The most expensive properties in Sydney, mostly concentrated in the inner city, have dropped in price significantly in the last year. However, affordable housing is still in short supply despite being in high demand.

Sydney house prices have fallen by 2.3 per cent since December 31 2017. In the same period there has been a 21.3 per cent increase in properties for sale in Sydney.

At the same time, an Anglicare report found that less than one per cent of rental housing in Sydney is affordable for those on the minimum wage or welfare and another report found that between 2011-2016, homelessness in the inner suburbs of Sydney increased by 53 per cent.

It isn’t just the welfare dependant who struggle. People on very low to moderate incomes also struggle to find affordable housing, especially in Sydney’s inner suburbs.

An affordable residence costs less than 30 per cent of a household’s gross income: a household paying over that threshold is considered to be in ‘rental stress’.

According to NSW Family and Community Services, a household classified as being on a very low to moderate income ranges from a single person earning $25,300 a year, to a couple with four children with a household income of $164,000 a year.

A single affordable housing tenant may not earn more than $59,990, while the maximum combined income allowed by a couple is $89,990, with an additional $18,000 for every child.
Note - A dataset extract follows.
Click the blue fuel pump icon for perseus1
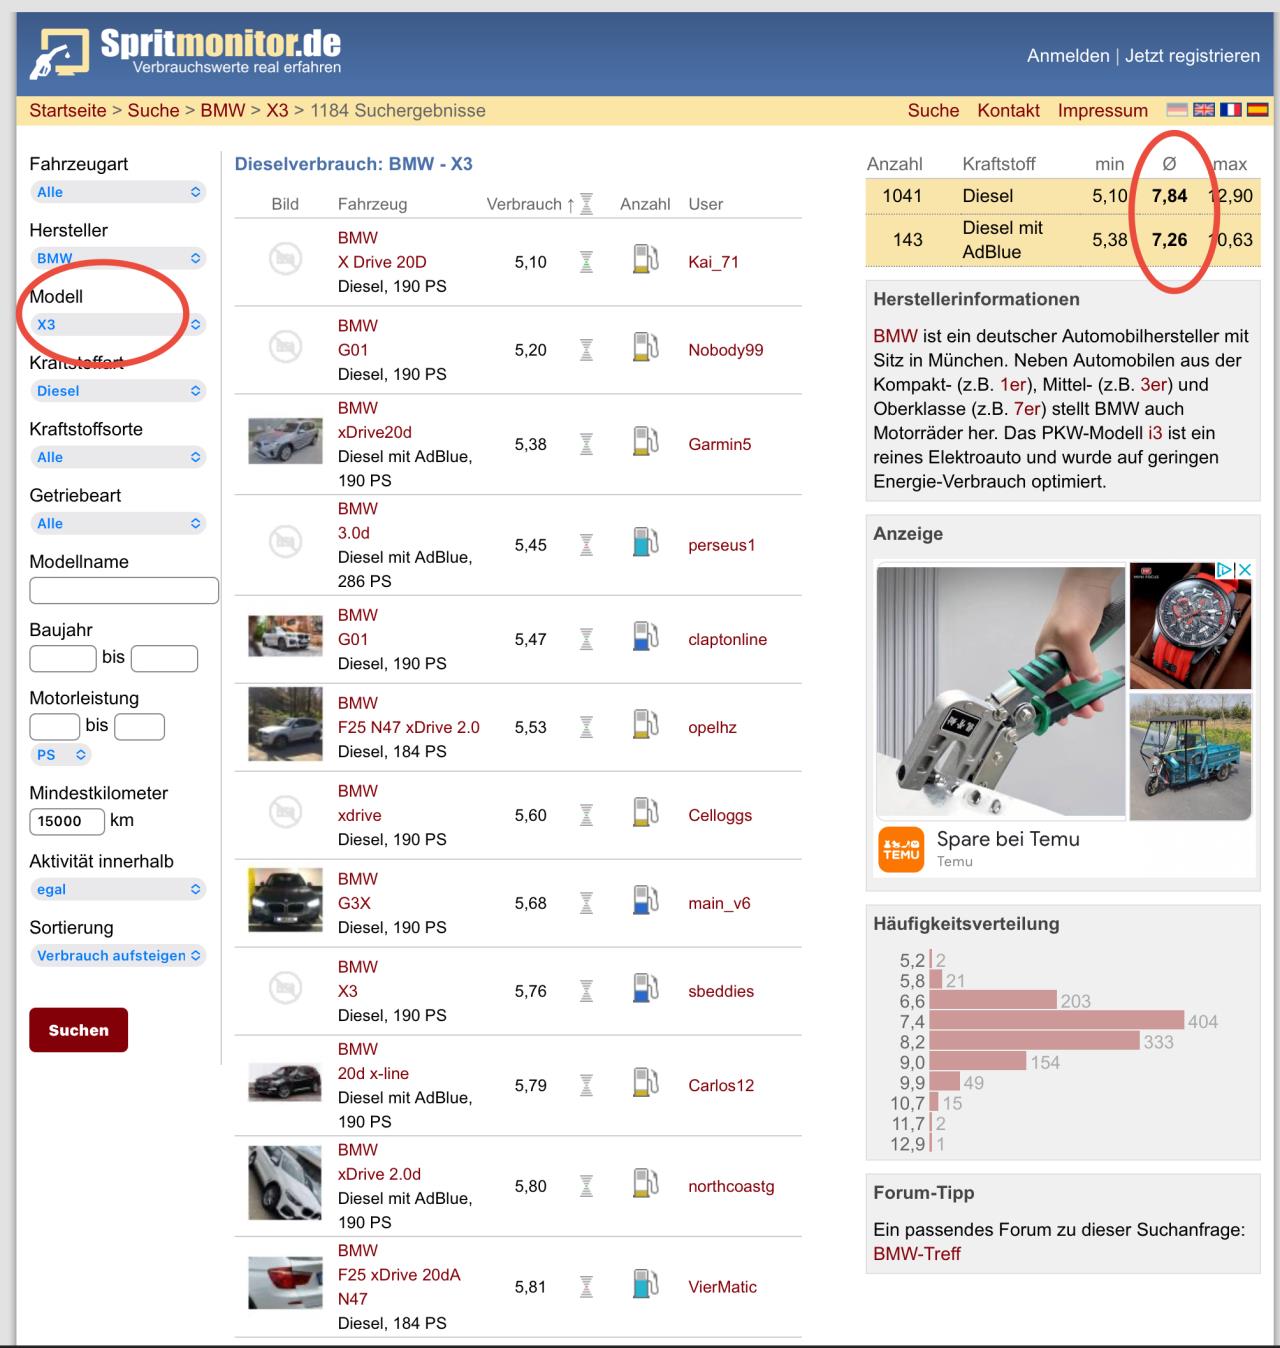The width and height of the screenshot is (1280, 1348). [x=645, y=544]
Often key workers such as nurses, teachers and emergency ambulance workers are considered for affordable housing in expensive and middle class areas.

Affordable housing is distinct from social housing, in which a single person may earn no more than $395 a week.
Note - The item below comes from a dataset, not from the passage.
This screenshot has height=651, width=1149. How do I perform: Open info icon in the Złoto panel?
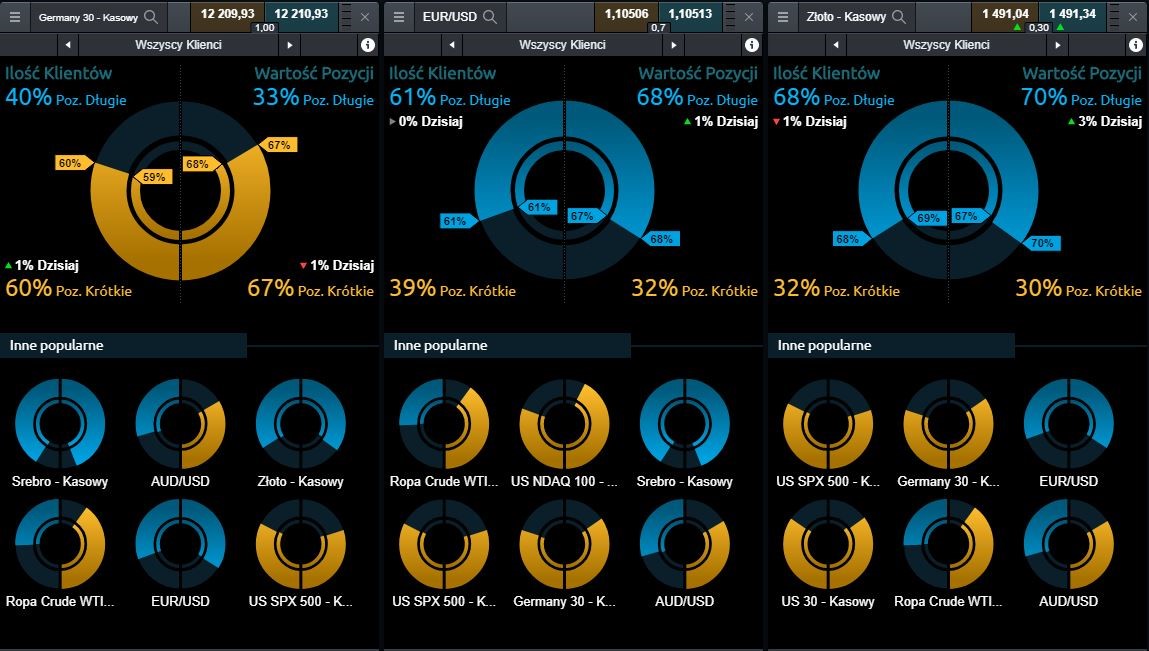pyautogui.click(x=1135, y=45)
The expected waiting time for social housing (2 bedroom property) is 5-10 years in inner Sydney and the Leichhardt/Marrickville area, and 10+ years in the eastern suburbs and the inner west.

 

Sixty thousand people are waiting for social housing in NSW.

A recent report by the Australian Homelessness Monitor reported that homelessness increased in inner Sydney by 53 per cent between 2011 – 2016. The report claimed that between 2012 – 2017, investments in social housing fell by eight per cent. Rough sleeping in Sydney has increased by 28 per cent in that time period.
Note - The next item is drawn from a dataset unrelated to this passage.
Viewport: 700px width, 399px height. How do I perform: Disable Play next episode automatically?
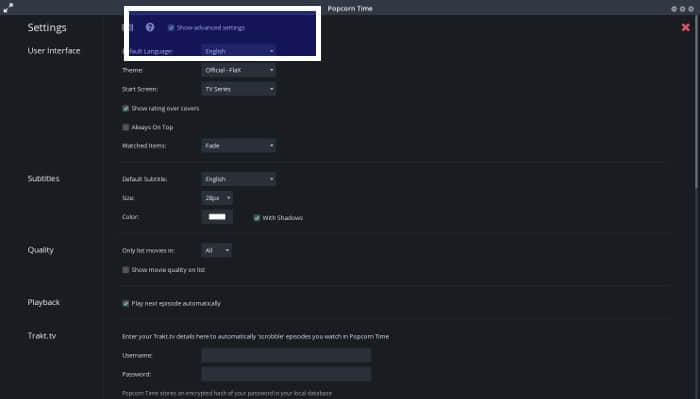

The report claimed that the State Government’s two new initiatives to address housing affordability, the Social and Affordable Housing Fund and the Communities Plus public housing estate renewal program, will provide “ at best, little more than a quarter of the output required to meet NSW’s need for 100,000 social and affordable rental homes over the next 20 years”.

The Communities Plus Program is a $22 billion initiative. The project closest to completion is the Ivanhoe Estate in Macquarie Fields, which will provide 1000 social housing units, and 128 affordable rental units in the next 10-12 years.

The NSW government recently allowed the City of Sydney to put on public exhibition a proposal to extend affordable housing levies for developers across the whole government area. The levies currently exist in the Green Square, Ultimo/Pyrmont and Employment Lands precincts.

“Any council in the Metropolitan Sydney Region is able to apply to enter into [the State Environmental Planning Policy 70]”, a spokesperson for the Department of Planning and Environment has said about the policy that allows councils to force developers to contribute to affordable housing.

Recent affordable housing developments in the inner city include the Harold Park renewal, which is a $1.1 billion project and will provide 75 affordable homes in Forest Lodge.

City West Housing, which is managing the development, has another 640 residences in development in inner Sydney which are expected to be completed by 2023.

Between 2016 and 2017 the Australian population increased by 1.6 per cent, largely from by immigration.

A reduction in house prices may cause problems for Australia, a country reliant on domestic mortgages, where household debt is one of the highest in the world. 60 per cent of major bank loans rely on domestic mortgages and a high mortgage loan default rate would cause significant economic problems.